Running Local LLMs with LM Studio - Updated
Running Local LLMs with LM Studio
After months of paying OpenAI and Anthropic for API access, I finally decided to bring my AI workload in-house. LM Studio has become my go-to solution for running quantized LLMs locally.
Why Local LLMs?
The benefits are compelling:
- Cost savings — Once you have the hardware, inference is free
- Privacy — Your data never leaves your machine
- Latency — No network round-trips for simple tasks
- Offline capability — Works without internet
Hardware Requirements
You don't need a beefy GPU. I'm running a Qwen3.5-9B model on a mid-range setup:
- CPU: AMD Ryzen 7 5800X
- RAM: 32GB DDR4
- GPU: NVIDIA RTX 3060 (12GB VRAM)
- Storage: NVMe SSD
The key insight: quantized models (Q4_K_M, Q6_K) fit in GPU VRAM or even system RAM alone.
Setting Up LM Studio
Download LM Studio from their website and install it.

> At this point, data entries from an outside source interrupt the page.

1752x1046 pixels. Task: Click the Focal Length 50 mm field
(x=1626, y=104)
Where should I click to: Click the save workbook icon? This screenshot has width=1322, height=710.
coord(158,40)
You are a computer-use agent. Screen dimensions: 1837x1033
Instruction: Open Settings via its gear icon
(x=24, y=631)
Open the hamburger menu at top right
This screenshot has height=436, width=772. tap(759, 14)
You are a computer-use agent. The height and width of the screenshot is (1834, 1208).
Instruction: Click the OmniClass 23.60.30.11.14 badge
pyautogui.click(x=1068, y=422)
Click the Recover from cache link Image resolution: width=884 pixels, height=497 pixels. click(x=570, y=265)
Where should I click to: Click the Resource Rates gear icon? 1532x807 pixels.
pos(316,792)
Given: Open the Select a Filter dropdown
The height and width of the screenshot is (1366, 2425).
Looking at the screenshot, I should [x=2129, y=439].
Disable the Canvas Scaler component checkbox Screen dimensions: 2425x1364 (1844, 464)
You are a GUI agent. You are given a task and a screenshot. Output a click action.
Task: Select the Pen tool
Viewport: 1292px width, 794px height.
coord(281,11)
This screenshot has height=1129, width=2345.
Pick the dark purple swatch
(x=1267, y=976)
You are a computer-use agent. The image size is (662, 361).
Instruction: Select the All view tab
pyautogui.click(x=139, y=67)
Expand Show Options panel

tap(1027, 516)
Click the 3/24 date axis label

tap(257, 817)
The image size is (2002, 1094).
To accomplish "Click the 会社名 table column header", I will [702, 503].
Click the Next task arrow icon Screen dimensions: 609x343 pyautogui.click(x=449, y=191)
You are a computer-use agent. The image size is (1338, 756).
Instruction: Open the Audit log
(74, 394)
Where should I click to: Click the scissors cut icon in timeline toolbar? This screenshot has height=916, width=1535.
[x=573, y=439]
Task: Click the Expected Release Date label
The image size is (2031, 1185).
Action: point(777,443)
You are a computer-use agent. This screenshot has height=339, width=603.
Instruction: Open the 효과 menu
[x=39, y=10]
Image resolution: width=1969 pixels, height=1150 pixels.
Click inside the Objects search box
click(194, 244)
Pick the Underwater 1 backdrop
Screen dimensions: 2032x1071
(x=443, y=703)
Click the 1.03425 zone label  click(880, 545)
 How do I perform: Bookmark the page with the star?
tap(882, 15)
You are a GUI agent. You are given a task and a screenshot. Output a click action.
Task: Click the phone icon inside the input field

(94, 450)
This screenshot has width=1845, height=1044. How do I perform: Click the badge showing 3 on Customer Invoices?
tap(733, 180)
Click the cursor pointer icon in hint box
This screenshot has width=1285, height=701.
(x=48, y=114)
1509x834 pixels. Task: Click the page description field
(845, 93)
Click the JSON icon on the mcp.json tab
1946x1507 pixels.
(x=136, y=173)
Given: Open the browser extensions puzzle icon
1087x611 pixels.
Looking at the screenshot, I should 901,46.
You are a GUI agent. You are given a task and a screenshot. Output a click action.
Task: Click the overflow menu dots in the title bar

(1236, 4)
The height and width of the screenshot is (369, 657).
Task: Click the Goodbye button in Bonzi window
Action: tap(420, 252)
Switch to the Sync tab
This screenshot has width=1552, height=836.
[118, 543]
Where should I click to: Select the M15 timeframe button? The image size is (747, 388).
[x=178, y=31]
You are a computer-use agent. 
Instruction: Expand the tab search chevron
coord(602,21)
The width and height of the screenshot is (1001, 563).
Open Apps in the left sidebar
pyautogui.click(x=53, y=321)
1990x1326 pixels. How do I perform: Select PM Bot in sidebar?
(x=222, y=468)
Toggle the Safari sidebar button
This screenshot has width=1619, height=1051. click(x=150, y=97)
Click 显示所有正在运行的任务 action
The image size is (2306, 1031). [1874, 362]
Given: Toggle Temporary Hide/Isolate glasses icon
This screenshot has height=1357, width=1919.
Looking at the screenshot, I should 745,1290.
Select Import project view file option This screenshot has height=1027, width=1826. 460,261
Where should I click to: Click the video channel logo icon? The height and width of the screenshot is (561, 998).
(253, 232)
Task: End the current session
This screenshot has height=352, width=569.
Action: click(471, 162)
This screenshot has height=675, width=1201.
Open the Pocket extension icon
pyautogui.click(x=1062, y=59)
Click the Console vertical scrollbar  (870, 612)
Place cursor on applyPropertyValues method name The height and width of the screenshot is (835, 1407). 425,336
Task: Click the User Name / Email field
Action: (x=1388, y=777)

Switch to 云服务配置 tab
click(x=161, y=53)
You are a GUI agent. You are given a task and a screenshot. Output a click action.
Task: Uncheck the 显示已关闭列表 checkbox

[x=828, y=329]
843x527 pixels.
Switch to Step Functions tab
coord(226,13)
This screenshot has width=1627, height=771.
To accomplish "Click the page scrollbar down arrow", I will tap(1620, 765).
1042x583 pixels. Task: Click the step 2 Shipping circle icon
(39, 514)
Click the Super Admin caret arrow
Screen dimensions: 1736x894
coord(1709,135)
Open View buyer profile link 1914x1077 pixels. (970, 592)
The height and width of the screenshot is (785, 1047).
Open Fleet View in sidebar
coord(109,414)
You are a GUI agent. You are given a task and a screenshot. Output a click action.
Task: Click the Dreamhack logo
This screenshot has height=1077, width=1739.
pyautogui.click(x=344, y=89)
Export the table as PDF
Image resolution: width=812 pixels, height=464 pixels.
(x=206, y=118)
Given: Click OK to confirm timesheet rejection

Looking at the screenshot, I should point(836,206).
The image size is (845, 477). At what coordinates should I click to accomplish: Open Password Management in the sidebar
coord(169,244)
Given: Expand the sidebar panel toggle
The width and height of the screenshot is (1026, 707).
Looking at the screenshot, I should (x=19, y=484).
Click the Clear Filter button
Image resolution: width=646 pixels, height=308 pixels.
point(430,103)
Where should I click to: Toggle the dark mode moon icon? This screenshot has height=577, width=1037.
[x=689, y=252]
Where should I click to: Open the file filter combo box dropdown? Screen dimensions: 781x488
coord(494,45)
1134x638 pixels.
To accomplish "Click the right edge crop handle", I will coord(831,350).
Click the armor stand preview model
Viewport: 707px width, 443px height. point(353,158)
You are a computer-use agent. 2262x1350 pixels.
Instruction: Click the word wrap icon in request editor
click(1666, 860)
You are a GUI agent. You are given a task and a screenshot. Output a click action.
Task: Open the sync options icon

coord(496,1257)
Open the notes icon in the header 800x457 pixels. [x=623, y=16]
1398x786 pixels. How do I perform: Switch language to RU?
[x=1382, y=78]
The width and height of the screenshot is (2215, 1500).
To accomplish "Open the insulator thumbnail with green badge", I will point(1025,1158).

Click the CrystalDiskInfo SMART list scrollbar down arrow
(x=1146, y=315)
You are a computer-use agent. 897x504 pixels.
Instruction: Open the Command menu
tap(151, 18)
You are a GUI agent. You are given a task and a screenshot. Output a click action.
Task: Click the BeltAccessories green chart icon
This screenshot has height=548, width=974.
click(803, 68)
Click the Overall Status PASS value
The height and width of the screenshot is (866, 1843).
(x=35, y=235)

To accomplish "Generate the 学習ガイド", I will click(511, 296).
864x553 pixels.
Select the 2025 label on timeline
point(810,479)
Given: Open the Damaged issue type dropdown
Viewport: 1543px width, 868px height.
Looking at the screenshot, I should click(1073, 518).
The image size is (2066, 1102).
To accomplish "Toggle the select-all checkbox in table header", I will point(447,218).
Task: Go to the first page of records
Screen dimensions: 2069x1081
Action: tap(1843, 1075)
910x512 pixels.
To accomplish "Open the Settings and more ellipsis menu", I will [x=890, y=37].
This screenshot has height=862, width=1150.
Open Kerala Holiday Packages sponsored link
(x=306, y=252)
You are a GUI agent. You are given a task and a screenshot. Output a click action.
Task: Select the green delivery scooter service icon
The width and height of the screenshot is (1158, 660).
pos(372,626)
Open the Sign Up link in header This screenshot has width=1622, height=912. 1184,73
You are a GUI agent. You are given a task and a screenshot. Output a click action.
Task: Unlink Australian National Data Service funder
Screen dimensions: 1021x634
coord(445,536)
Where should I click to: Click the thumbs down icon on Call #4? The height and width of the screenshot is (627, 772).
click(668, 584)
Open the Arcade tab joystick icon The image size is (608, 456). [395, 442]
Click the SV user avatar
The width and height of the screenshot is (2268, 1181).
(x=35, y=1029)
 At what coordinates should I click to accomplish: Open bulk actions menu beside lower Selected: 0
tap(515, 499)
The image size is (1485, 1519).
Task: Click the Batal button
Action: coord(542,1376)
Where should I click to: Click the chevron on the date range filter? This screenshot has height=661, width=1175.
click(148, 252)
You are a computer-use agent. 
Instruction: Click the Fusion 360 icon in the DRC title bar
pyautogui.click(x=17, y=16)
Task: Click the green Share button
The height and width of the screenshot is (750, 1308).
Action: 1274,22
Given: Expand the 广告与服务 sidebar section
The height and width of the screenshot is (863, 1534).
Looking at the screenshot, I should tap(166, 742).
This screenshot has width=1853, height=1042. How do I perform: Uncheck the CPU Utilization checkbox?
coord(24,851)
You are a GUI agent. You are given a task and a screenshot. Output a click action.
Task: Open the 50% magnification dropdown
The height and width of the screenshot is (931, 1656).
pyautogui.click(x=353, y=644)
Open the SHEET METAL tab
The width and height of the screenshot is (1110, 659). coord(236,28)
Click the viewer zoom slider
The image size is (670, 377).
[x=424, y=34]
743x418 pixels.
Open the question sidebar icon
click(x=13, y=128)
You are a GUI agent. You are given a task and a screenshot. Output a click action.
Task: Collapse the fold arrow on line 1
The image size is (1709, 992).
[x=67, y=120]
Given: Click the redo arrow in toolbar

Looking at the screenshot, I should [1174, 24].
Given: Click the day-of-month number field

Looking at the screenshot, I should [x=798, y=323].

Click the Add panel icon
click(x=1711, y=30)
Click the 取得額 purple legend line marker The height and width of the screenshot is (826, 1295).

The interface is straightforward:
# Model download happens through the UI
# But you can also use the CLI:
./lmstudio download <model-path>
I prefer the Qwen3.5-9B model at Q6_K quantization. It's a good balance:
- Performance: ⭐⭐⭐⭐⭐
- Quality: ⭐⭐⭐⭐
- RAM usage: ~11GB
Configuration for OpenClaw
Once you have LM Studio running, enable the local server:
- Click the "Server" icon in the sidebar
- Set port (default: 1234)
- Enable CORS if needed
- Click "Start Server"
Then configure OpenClaw to use your local endpoint:
{
"lmstudio": {
"endpoint": "http://localhost:1234/v1/chat/completions",
"model": "qwen3.5-9b"
}
}
Performance Tips
A few things I've learned:
- Keep context small — Don't ask for 32k context if you only need 4k
- Batch requests — If you're processing multiple prompts, batch them
- Use GPU acceleration — Enable CUDA in LM Studio settings
- Temperature tuning — Lower temp (0.3-0.5) for coding, higher for creative
When to Use Cloud vs Local
Not everything belongs on your local machine. I use cloud for:
- Complex reasoning tasks
- Large document analysis
- When I need the latest models (GPT-4o, Claude 3.5)
Local works great for:
- Quick code completions
- Text transformation tasks
- brainstorming
- Draft generation
Conclusion
Local LLMs aren't replacing cloud APIs anytime soon, but they're a valuable addition to any AI workflow. My monthly API bill dropped from ~$50 to ~$15 after moving routine tasks to LM Studio.
Give it a try — the barrier to entry is lower than you might think.